Тот же Бонапарт, будучи в Гаме, писал: «Если суммы, взимаемые ежегодно с общей массы населения, расходуются непроизводительно, как, например, на создание ненужных должностей, на сооружение бесполезных памятников, на содержание в мирное время армии, которая требует больших средств, чем армия, победившая при Аустерлице, — в таком случае налог становится непосильным бременем. Он истощает страну. Он берет и ничего не возвращает».[26]

По поводу этого слова «бюджет» приходит в голову одно соображение. Ныне, в 1852 году, епископы и советники кассационного суда получают пятьдесят франков в день, архиепископы и государственные советники, первые председатели суда и старшие прокуроры — шестьдесят девять франков в день, сенаторы, префекты и дивизионные генералы — восемьдесят три франка в день, председатели секций Государственного совета — двести двадцать франков в день, министры — двести пятьдесят два франка, а монсеньер принц-президент, включая сумму, отпускаемую ему на содержание королевских замков, получает в день сорок четыре тысячи четыреста сорок четыре франка сорок четыре сантима. Восстание 2 декабря было поднято против «двадцати пяти франков»!

V Свобода печати

Мы видели, что представляет собой законодательство, что представляют собой управление и бюджет.

А правосудие? То, что некогда именовалось кассационным судом, ныне превратилось в отдел регистрации при военных советах. Солдат, выходя из кордегардии, пишет на полях свода законов: «Я желаю!» или: «Я не желаю!» Везде и всюду распоряжается капрал, а суд только скрепляет это распоряжение. «А ну-ка, подбирайте ваши мантии — и шагом марш, а не то…» Отсюда эти приговоры, аресты, эти чудовищные обвинения! Какое зрелище представляет собой это стадо судей, которые плетутся по дороге беззакония и срама, сгорбившись, опустив голову, покорно подставляя спину под удары прикладов!

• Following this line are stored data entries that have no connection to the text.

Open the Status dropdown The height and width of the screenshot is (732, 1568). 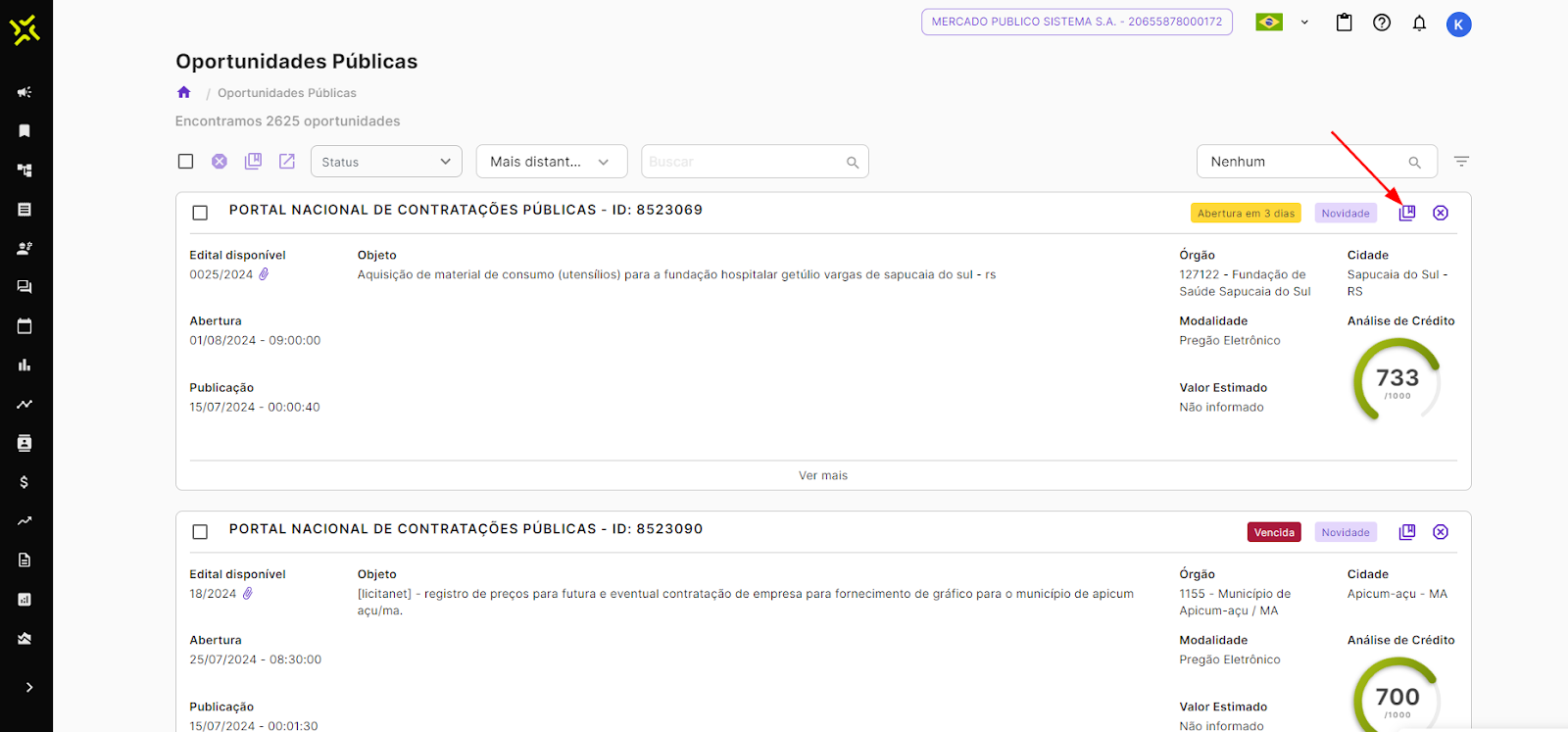[x=385, y=162]
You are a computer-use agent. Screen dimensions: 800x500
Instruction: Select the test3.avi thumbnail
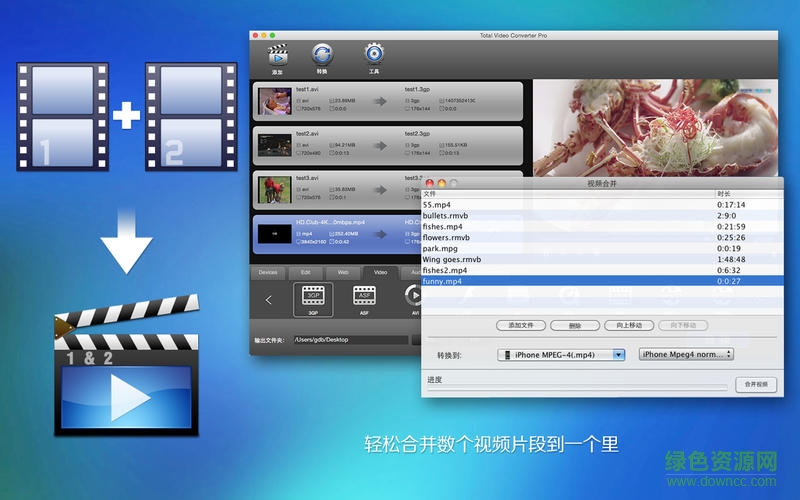274,189
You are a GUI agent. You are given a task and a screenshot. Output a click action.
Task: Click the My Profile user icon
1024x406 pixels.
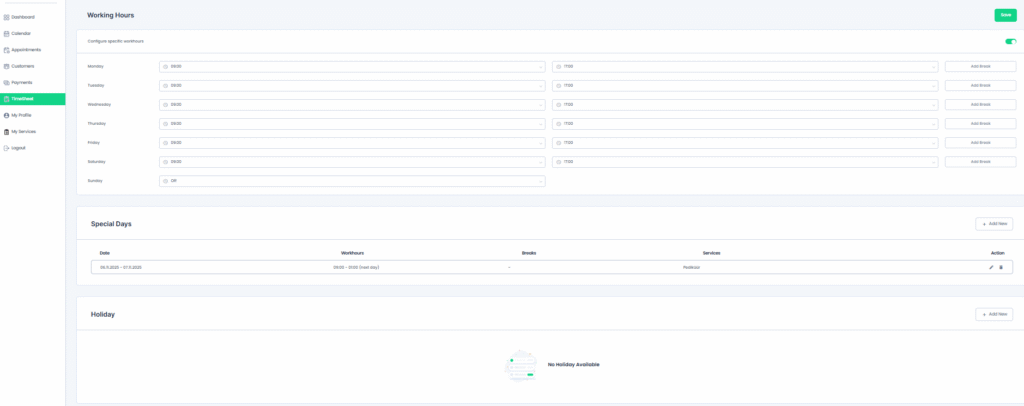coord(7,115)
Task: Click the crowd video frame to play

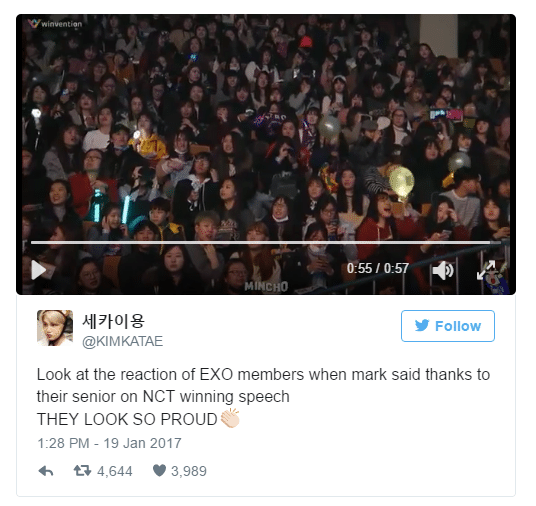Action: (x=266, y=130)
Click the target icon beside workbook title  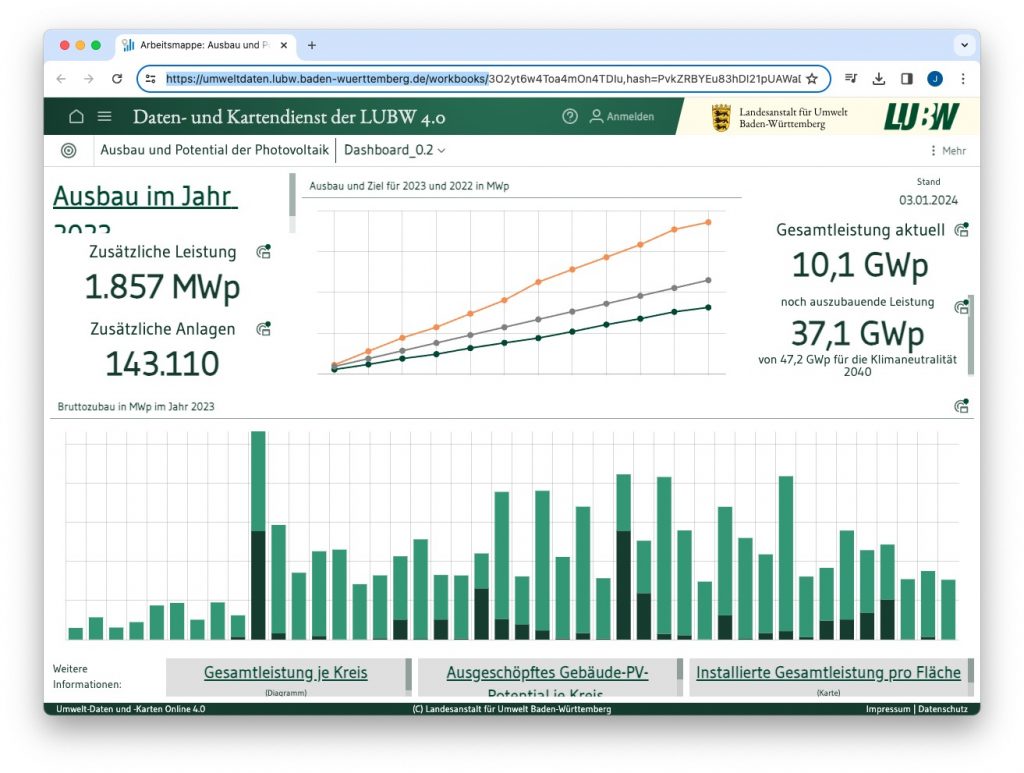pyautogui.click(x=69, y=150)
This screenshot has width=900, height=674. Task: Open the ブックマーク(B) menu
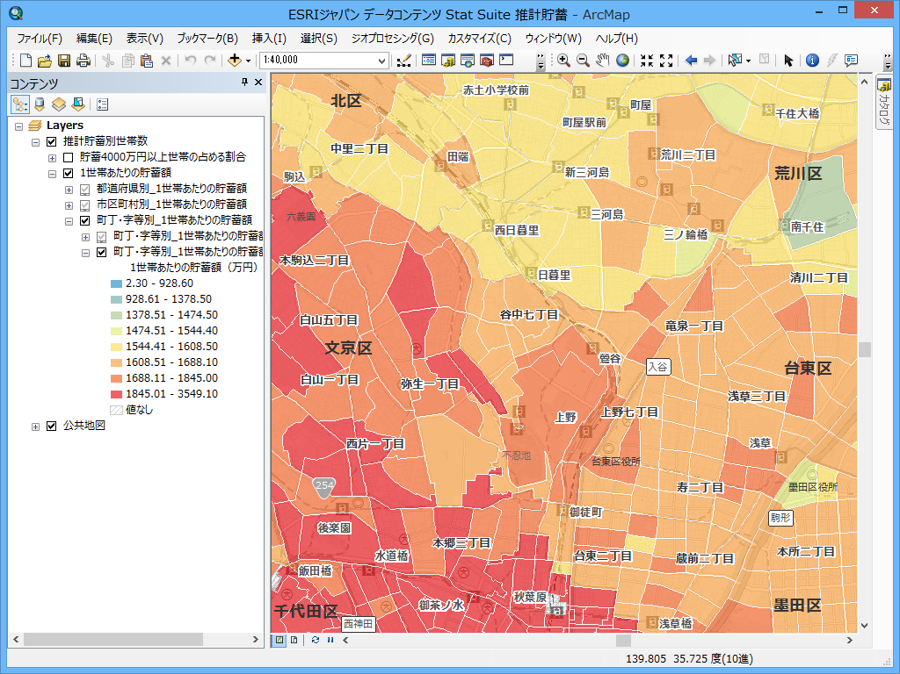pyautogui.click(x=207, y=38)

А свобода печати? Что об этом сказать? Не смешно ли даже произносить эти слова? Свободная пресса, честь французской мысли, освещавшая сразу со всех точек зрения самые разнообразные и важные вопросы, бессменный страж интересов нации — где она ныне? Что сделал с ней Бонапарт? Ее постигла та же участь, что и свободную трибуну. В Париже закрыто двадцать газет, в департаментах — восемьдесят; всего уничтожено сто газет. Иными словами, если подходить к вопросу только с чисто материальной стороны, бесчисленное количество семейств осталось без куска хлеба. Это значит — поймите это, господа буржуа! — сто конфискованных домов, сто жилищ, отнятых у хозяев, сто купонов ренты, вырванных из книги государственного долга. Полное тождество принципов: задушить свободу значит уничтожить собственность. Пусть безмозглые эгоисты, рукоплескавшие перевороту, призадумаются над этим.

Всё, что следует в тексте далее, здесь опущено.